但正所谓纸包不住火,这天上午,当一队多达七百人的骑队来到临嘉城南门时,城内所有人都变得有些迷茫起来。
对于普通的民众与士兵来说,月国援兵应该已经于那天晚上全军覆没了,他们死在了青川和南齐联军手中,这是城内大部分人的共同认知。
但此时出现在城门口的这支足有七百人的骑队,却自称来自月国,而且他们之中还有月国王子月洛宁。
月洛宁不是被抓捕之中吗?尽管这几天城内已经撤去了对他的通缉,但民众们依旧记忆犹新。
他怎么敢堂而皇之的来到临嘉城?
而这支由五百精骑和二百暗卫组成的骑队,应该就是这次来援救月洛宁的月国援兵吧?那先前死在城内的那五百'月国援兵';,又是谁?

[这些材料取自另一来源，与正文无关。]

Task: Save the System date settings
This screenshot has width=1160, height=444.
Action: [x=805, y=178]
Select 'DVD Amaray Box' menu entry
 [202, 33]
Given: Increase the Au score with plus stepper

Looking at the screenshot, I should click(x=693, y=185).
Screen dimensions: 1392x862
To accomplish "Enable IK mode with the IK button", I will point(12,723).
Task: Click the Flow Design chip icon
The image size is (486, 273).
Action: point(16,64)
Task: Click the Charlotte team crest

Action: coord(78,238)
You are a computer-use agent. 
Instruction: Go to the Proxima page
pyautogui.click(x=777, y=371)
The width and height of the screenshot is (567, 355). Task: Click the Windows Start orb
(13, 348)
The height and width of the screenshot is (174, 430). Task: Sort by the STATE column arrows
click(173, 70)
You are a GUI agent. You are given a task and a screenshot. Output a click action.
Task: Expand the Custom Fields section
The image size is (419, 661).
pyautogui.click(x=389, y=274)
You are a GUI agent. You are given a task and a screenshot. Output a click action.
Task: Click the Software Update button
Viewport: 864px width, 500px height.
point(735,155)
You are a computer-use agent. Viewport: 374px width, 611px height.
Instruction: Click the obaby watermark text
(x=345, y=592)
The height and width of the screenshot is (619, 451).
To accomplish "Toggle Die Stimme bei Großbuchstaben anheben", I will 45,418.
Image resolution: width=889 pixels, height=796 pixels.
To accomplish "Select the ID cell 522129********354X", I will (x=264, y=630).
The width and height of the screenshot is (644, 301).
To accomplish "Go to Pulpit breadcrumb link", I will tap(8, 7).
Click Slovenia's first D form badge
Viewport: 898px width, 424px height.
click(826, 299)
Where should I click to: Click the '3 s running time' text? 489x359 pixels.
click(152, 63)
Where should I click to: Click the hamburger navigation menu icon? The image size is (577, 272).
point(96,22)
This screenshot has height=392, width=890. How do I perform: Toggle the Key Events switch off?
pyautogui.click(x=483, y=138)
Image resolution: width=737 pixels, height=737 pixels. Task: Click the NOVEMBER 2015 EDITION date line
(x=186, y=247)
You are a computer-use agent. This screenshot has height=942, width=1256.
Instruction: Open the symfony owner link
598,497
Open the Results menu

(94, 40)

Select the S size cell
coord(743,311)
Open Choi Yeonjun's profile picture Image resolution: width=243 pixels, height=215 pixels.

附近民众们迷惑不解或者若有所思的时候,守城的士兵却是丝毫不敢怠慢。
因为对方宣称是前来访问天河的。
邻国之间的国事访问其实很正常,毕竟两个国家之间无论是冲突还是合作交流,都需要谈话。
但那一般都是外务大臣或者使臣前去,像月洛宁这样的王子亲自出访,那算是极为罕见。
更别提,月洛宁是月国唯一的王子。
他虽然至今都没被立为太子,但他的地位许多国家的太子还高。因为太子尚且有竞争者,尚且有被废的可能。
当年月山的大王兄月乾便是月国太子,然而最终登基的却是月山。
而月洛宁不同,他没有兄弟姐妹,月山故去后,他登基为王,在许多人眼中,那是板上钉钉的事情。
因此,月洛宁出使天河,那已经算是月国最高规格的访问了。
除非是战争,否则月王月山是不太可能出现在邻国境内的,毕竟这是个修行者的世界。
守城士兵与他们的统领,对此不得不慎重对待,几乎是在得到消息的第一时间,就派人飞速上报了天河国王。
半个时辰不到,传令兵再度回到了城门。
与之同行的,还有天河礼官与礼仪队。
天河国王已经下令,热烈欢迎月国王子月洛宁访问天河,而迎接的规格一点都不低。
在鼓乐宣天旗帜招展的氛围下,叶城开路,容雨符南护卫两旁的月洛宁,顺利进入了临嘉城。
一路上,无数天河民众都目睹了这队人马,但却没有一个人敢出言不逊,更没有一个人敢冲上去挑衅。
而月洛宁这一行人的第一站,便是月国驻天河外馆。
当他们一路向着月国外馆行去之时,沿途他们看到了无数画像。